Well, not quite everyone. Pittsburgh's ever-optimistic manager, Chuck Tanner, didn't. "Sometimes the end can be the beginning," he said. While everyone tried to figure out what that meant, the Pirates beat the Phillies the next day 7-3. Then Pittsburgh returned home and beat Cincinnati 7-4. Mirabile dictu, maybe the Pirates were not finished after all. Sure enough, the Bucs arose from their deathbed to go on an incredible streak that, through the end of last week, had produced 19 victories in 22 games and carried them into second place, just two games back of Philadelphia. They would have been even closer if a game last week in which they were leading Cincinnati 8-3 had not been rained out in the fourth inning. Tanner has been vindicated, and baseball science is baffled.
"We weren't ready to die," Willie Stargell says. "We were like a miner trapped in a deep shaft. Everyone thought we were dead. But we saw a speck of light, and you know what a man is going to do in a situation like that. He is going to fight to get out. That's what we did. It's been a great show of character."
Even more stunning than the Pirates' recovery is that they got so far behind in the first place. During the nine seasons of divisional play, Pittsburgh has won five titles and never finished worse than third. Throughout the 1970s no team has been more often a winner or a close contender. Though the Pirates finished second the last two seasons, they won 92 and 96 games, respectively. But they got off to a miserable start this year, losing seven of their first 10 games, and even while the Phillies played with such little flair that they would have been easy targets for recent Pittsburgh clubs, the Bucs seemed incapable of righting themselves. Until last week, they had never been more than three games over .500. Nor had they been as high as second in the standings since April 27. According to rookie Pitcher Don Robinson, the reason was elementary: "We wasn't hitting much, and when we was, we wasn't pitching."
Lately, the Pirates have been doing both in abundance. The pitching has probably been the most impressive facet of Pittsburgh's play, thanks mainly to Robinson, newcomer Bert Blyleven and newly situated Kent Tekulve. Robinson, a righthander, has won six straight games to give him an 11-5 record, and Blyleven has won nine of his last 12, making him 12-8. Both of them have prospered by expanding their pitching repertoires, which had consisted mostly of fastballs and curves.
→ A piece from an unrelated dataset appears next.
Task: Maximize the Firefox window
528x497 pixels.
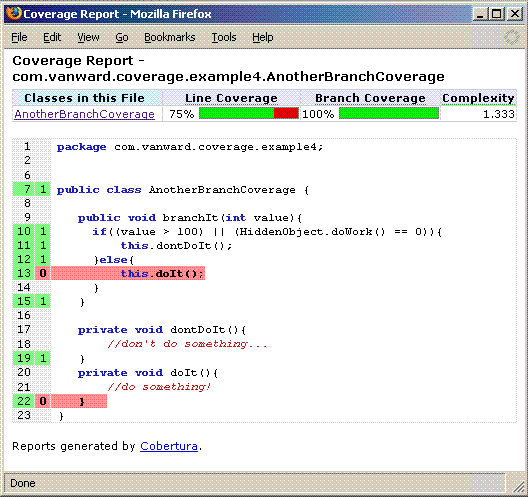Action: (497, 14)
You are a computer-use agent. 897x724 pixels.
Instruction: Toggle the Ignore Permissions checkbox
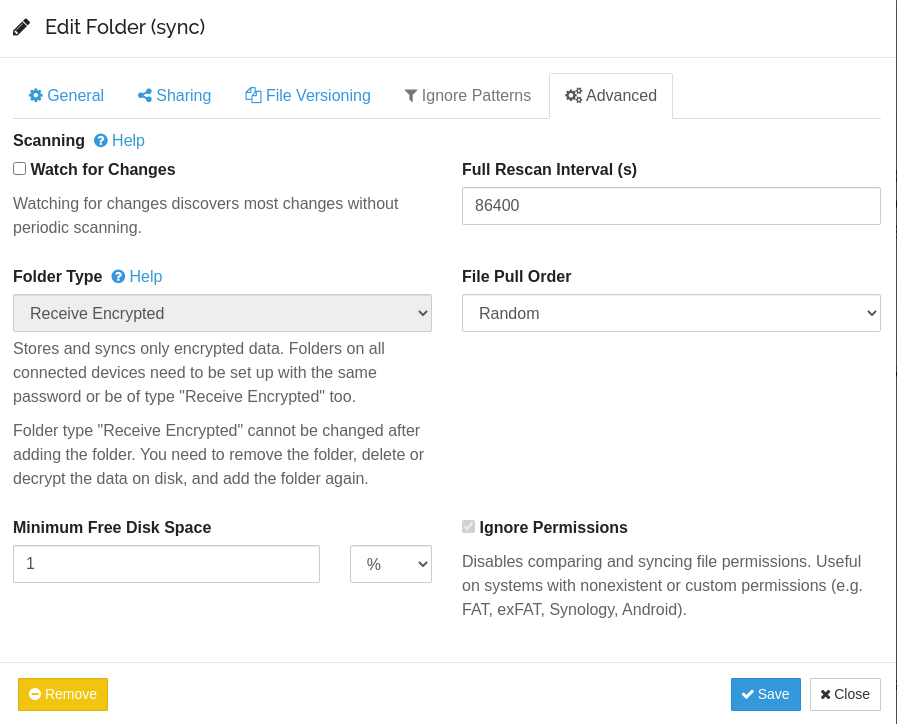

Robinson has improved his slider, and Blyleven has added a change-up. "I never had the confidence to throw one before," Blyleven says, "but now that I have it, I can keep the hitters off balance and be stronger at the end of the game."
Blyleven came to Pittsburgh from Texas in an 11-player deal that also involved the Braves and the Mets. The 21-year-old Robinson had to earn his way onto the team in the spring—and he did it despite the opinion of Pete Peterson, the vice-president of player personnel, that he needed at least one year of Triple A experience. Virtually all of Robinson's previous pro experience had been in the Gulf Coast, Western Carolinas and Texas leagues.
The team's other starting pitchers have not fared as well. There is not a winning record or a low ERA among them. Particularly disheartening for Pittsburgh have been the performances of Jim Rooker (8-9, 4.50) and John Candelaria (10-11, 3.39). Only recently has Candelaria begun to exhibit the form of last season, when he had a magnificent 20-5 record. Still, Tanner predicts that "He'll be our key" down the stretch. Another pitcher who could help is Bruce Kison, a spot starter against the Braves on Friday. He pitched 7? innings of two-hit ball to combine with Tekulve for a shutout.
Tekulve, who has been with the Pirates since 1975, wears thick tinted glasses, has a protruding Adam's apple that bobs up and down his skinny neck, and at 6'4", 157 pounds, is more than vaguely reminiscent of Ichabod Crane.
But old Ichabod couldn't hum it like Tekulve. He leads the league with 77 appearances (a Pirate record), and his sinking semisubmarine pitches have brought him six wins, 28 saves and a 1.74 ERA. Last Friday night, against Atlanta, he saved both games of a doubleheader, the second time he has done that this year, and he pitched two shutout innings of a 12-inning 4-3 victory on Saturday.